Dataset entries:
== Segment start ==

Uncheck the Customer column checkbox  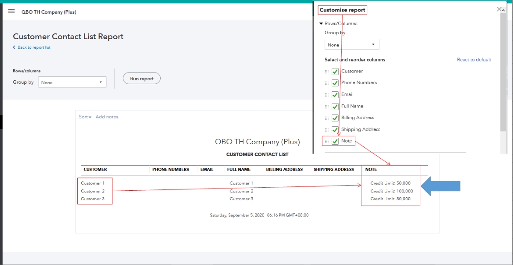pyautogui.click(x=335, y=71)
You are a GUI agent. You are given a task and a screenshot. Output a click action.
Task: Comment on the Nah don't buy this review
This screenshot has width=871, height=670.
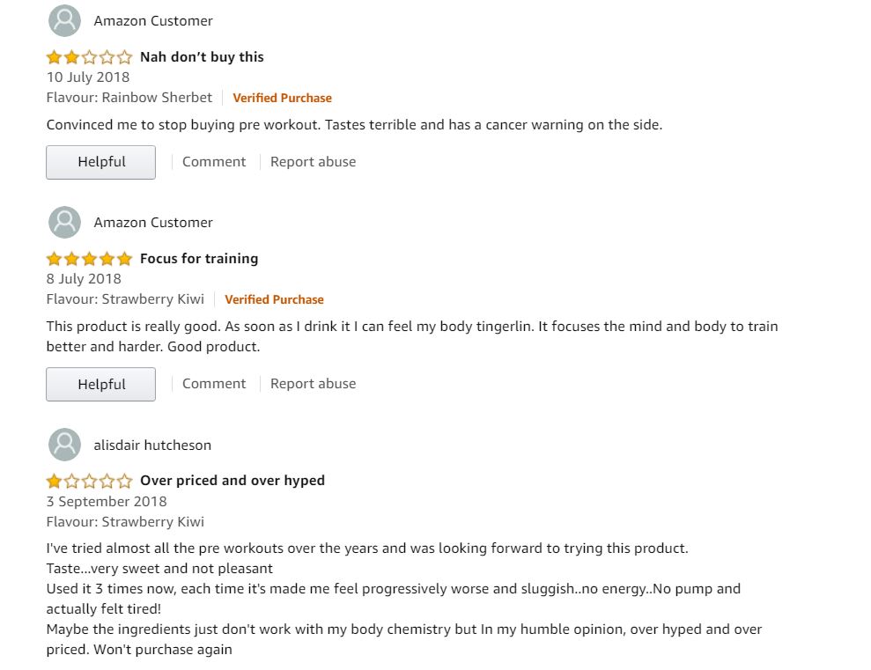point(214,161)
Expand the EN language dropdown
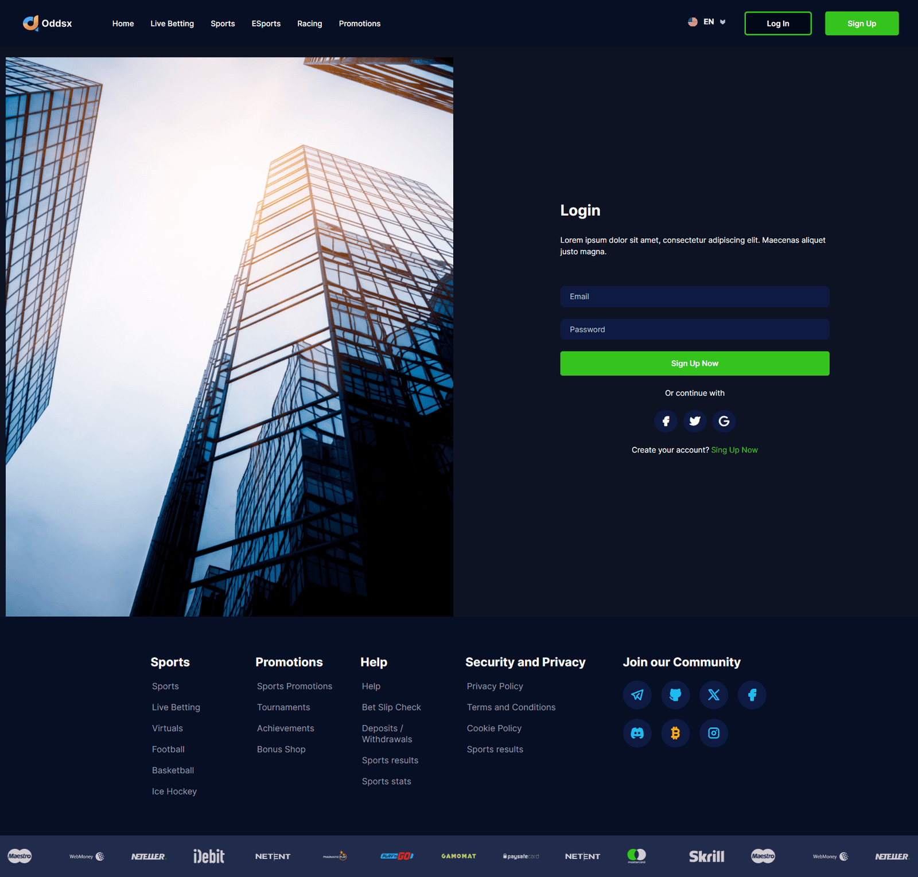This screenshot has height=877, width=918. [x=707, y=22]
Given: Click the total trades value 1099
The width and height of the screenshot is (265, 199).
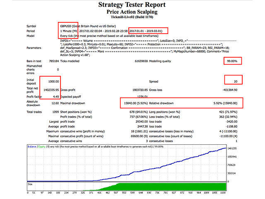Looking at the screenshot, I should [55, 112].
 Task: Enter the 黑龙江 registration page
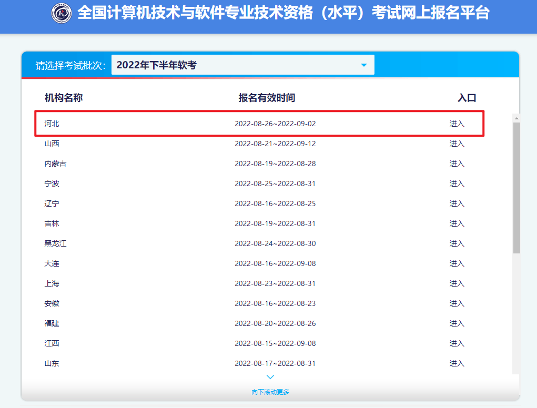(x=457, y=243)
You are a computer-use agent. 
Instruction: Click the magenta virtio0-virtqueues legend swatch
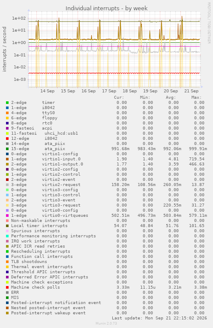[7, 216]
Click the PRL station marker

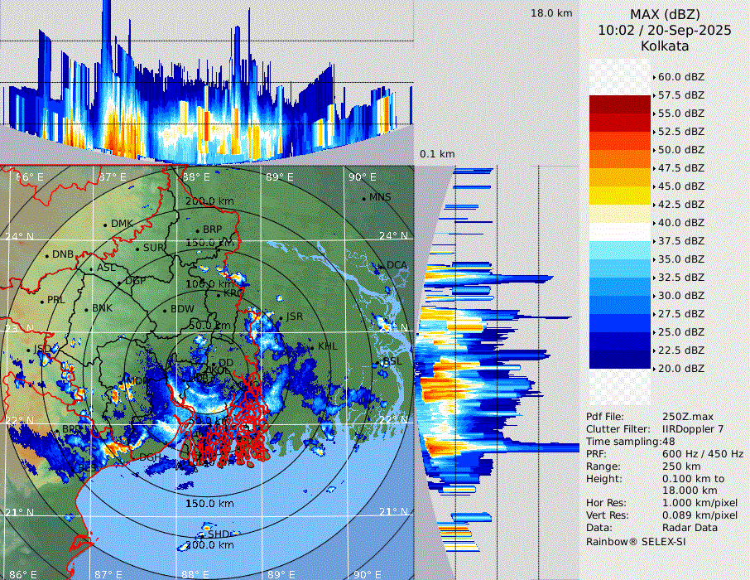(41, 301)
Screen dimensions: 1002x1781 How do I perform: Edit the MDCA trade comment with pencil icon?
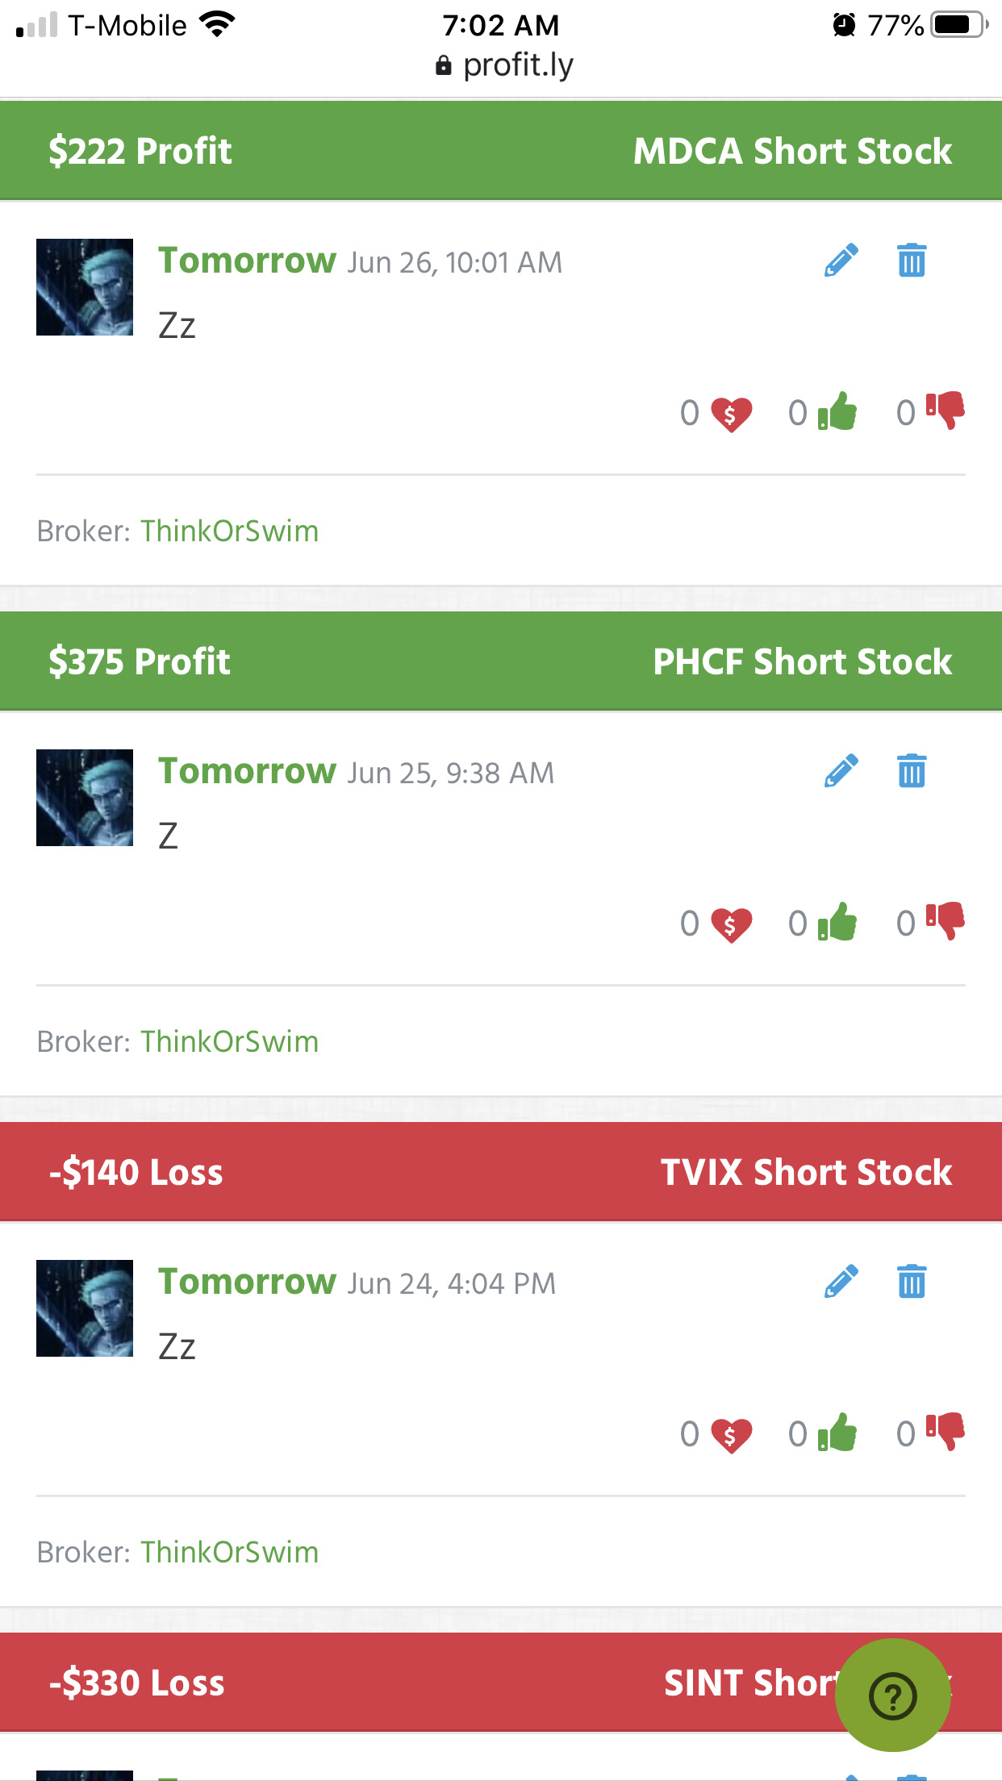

== Segment end ==

> _Exercise_: From the line containing "Task: Comment on" down to the last line of the entries above, copy each line exactly and nothing more. Leave pictures out.

> _Exercise output_:
Task: Comment on the Nah don't buy this review
This screenshot has width=871, height=670.
point(214,161)
Expand the EN language dropdown
This screenshot has height=877, width=918. [x=707, y=22]
Given: Click the total trades value 1099
The width and height of the screenshot is (265, 199).
Looking at the screenshot, I should [55, 112].
 Task: Enter the 黑龙江 registration page
(x=457, y=243)
You are a computer-use agent. 
Instruction: Click the magenta virtio0-virtqueues legend swatch
[7, 216]
Click the PRL station marker

(41, 301)
Screen dimensions: 1002x1781 How do I perform: Edit the MDCA trade comment with pencil icon?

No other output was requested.